Each line from the line containing "Home (40, 119)" through the last line of the entries is to be reproduced exactly as it stands.

Data entries =

%%

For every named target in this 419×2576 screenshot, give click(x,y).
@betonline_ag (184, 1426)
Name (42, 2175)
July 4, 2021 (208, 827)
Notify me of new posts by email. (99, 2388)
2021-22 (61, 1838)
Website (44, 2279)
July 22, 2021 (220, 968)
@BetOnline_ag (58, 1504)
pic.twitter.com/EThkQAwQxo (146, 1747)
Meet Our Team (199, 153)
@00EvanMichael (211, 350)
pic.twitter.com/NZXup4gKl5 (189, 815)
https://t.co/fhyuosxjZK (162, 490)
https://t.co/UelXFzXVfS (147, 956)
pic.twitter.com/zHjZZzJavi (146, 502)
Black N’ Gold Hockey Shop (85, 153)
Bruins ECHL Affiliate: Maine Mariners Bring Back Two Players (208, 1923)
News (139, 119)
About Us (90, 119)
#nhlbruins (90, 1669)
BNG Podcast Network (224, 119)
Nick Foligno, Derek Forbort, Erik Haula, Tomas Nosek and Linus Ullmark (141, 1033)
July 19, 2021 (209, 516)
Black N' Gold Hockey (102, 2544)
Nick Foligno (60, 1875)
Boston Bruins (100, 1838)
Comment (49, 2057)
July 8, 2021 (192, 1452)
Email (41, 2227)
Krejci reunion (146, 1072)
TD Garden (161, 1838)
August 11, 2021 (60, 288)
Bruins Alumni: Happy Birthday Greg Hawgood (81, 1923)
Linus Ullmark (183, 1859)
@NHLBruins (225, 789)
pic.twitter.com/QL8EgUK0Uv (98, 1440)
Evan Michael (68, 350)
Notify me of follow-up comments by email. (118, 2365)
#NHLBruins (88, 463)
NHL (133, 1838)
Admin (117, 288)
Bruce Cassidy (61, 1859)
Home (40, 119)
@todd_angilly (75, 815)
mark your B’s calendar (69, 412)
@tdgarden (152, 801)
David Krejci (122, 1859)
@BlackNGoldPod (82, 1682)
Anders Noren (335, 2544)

%%

RESPONSE BOX =
Home (40, 119)
@todd_angilly (75, 815)
mark your B’s calendar (69, 412)
@tdgarden (152, 801)
David Krejci (122, 1859)
@BlackNGoldPod (82, 1682)
Anders Noren (335, 2544)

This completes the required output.